Without directly mentioning those scientists and others who question the “consensus” on climate change, Kerry reiterated his view that the science is incontrovertible and implied that anyone arguing otherwise lacked “conscience or common sense.”
“Today, all the scientific evidence is telling us that we cannot afford to delay the reckoning with climate change,” he said. “With each passing day, the case grows more compelling and the costs of inaction grow beyond anything that anyone with conscience or common sense should be willing to contemplate.”
Kerry pointed to the most report by the U.N. Intergovernmental Panel on Climate Change (IPCC), released last September, and summed it up as follows: “Bottom line: Climate change is real, it’s happening now, and human beings are the cause.”

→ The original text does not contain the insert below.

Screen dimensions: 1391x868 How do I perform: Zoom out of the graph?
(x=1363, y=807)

(The report’s actual wording was, “It is extremely likely that human influence has been the dominant cause of the observed warming since the mid-20th century.” The language was somewhat stronger than the previous IPCC report, in 2007, which asserted that global warming was “very likely” man-made.)
“In the face of these risks and these warnings, it is time for all of us to do what the science tells us we must, to do what our faiths require of us, and to do what our fragile planet demands of us: It’s time to take strong action to combat a truly life-and-death challenge,” Kerry stated.
Much more to come
FSF programs funded by the U.S. cover a wide range, including helping Peru and Nepal to deal with glacier-related risks, working on making Mozambique’s coastal cities more resilient to “sea level rise and other climate change stresses,” and assisting Pakistan to address its power shortage, reduce greenhouse gas emissions and its reliance on fossil fuel.

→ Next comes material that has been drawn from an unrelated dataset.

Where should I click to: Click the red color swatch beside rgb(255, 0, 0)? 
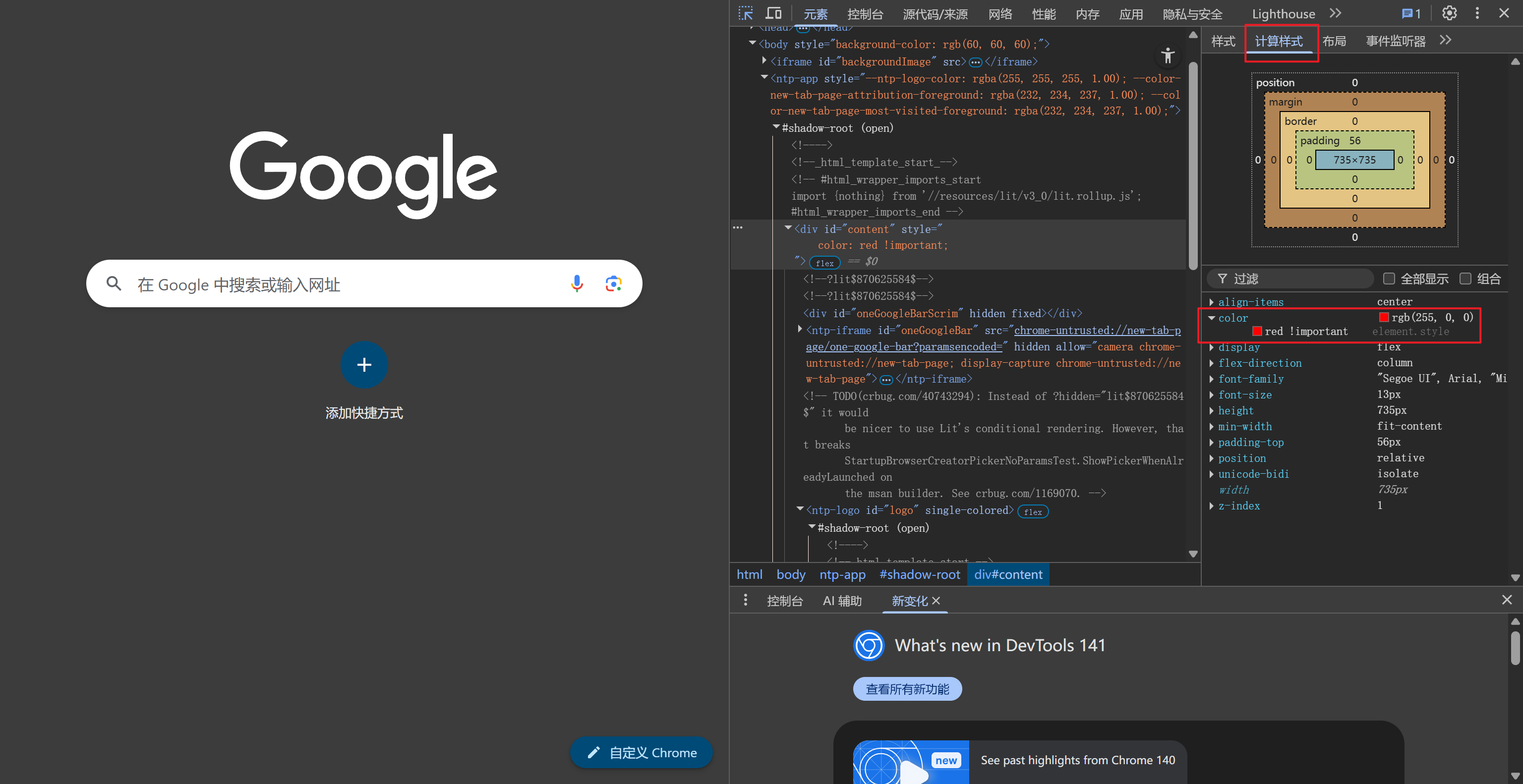pyautogui.click(x=1384, y=317)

The funding directed to the FSF channel in 2010-2012 is a drop in the bucket compared to what is to come. At that same 2009 conference in Copenhagen the U.S. and other developed nations in a longer-term commitment undertook to set up a $100 billion-a-year Green Climate Fund by 2020. The money is meant to come from public and private sources.

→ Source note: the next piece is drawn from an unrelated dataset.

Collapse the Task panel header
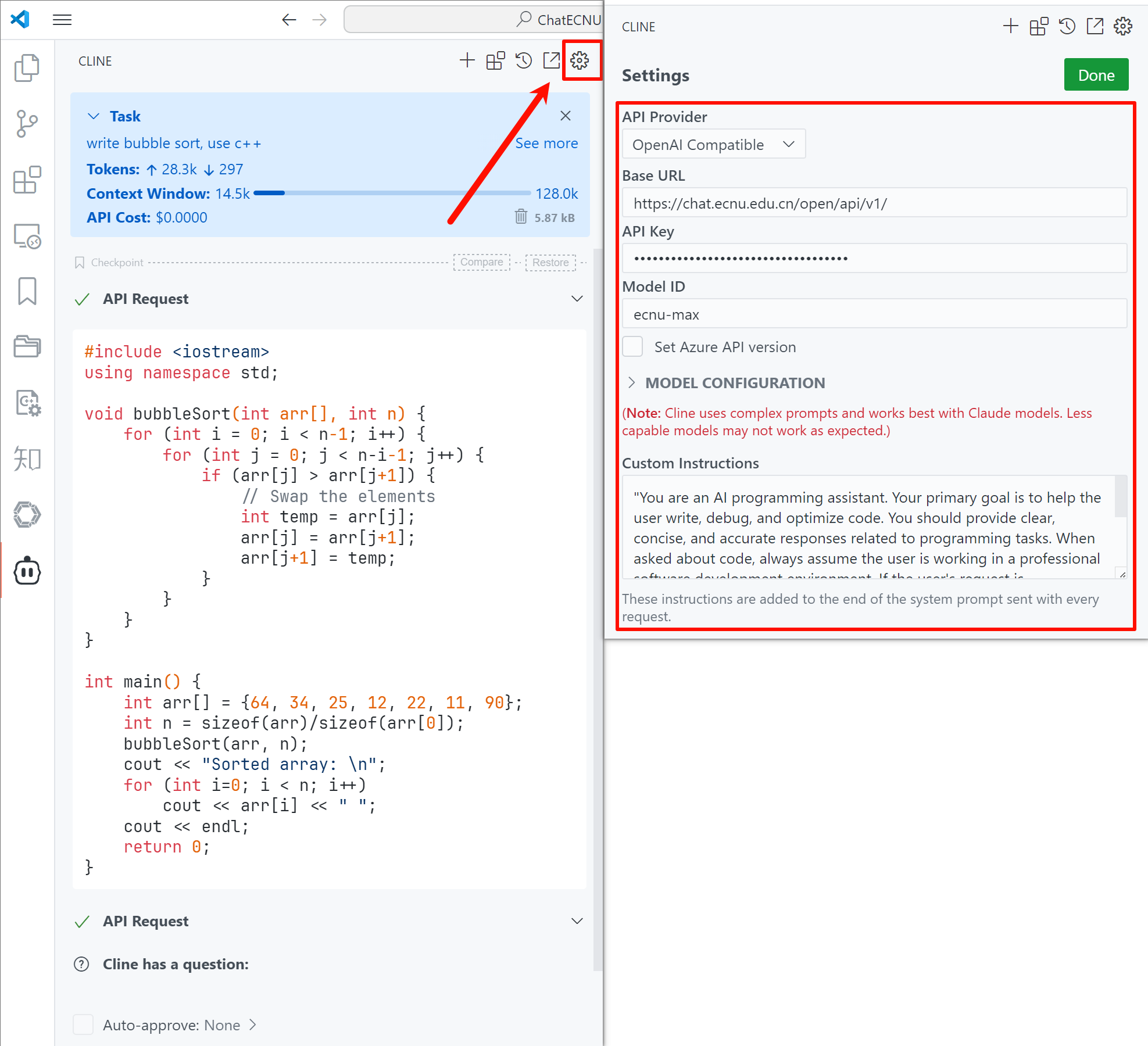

“The United States is prepared to work with other countries toward a goal of jointly mobilizing $100 billion a year by 2020 to address the climate change needs of developing countries,” then-Secretary of State Hillary Clinton said at Copenhagen. “We expect this funding will come from a wide variety of sources, public and private, bilateral and multilateral, including alternative sources of finance.”
Since the GCF was launched in 2011 few nations have begun to direct money to its coffers (as of June 30, 2013 it had received just $7.5 million, from seven European countries plus South Korea, Japan and Australia.)
But officials want that to change this year, as UNFCCC executive secretary Christiana Figueres made clear while speaking at the opening of the GCF’s new headquarters in South Korea on Dec. 4.
“Governments now have a crucial tool at their disposal to leverage billions in finance for developing counties to green their economies and increase their resilience to the inevitable effects of climate change,” she said.
“As soon as the final modalities are clarified in 2014, governments must capitalize the fund. This is essential so that developing countries know that the developed world will deliver on its promise to help the poor and vulnerable gain access to the finance and technology they need.”
In the report sent to the UNFCCC this week the administration outlined its commitment in mobilizing public and private funding in working towards the GCF goal.
“Maintaining a strong core of public climate finance is essential, and the United States intends to maintain its commitment to climate change as an important component in the U.S. assistance budget,” it said.
“Private investment will inevitably play an increasingly important role as developing countries put mitigation and adaptation policies and actions into place. The nation is working to combine its significant, but finite, public resources with targeted, smart policies to mobilize maximum private investment into climate-friendly activities.”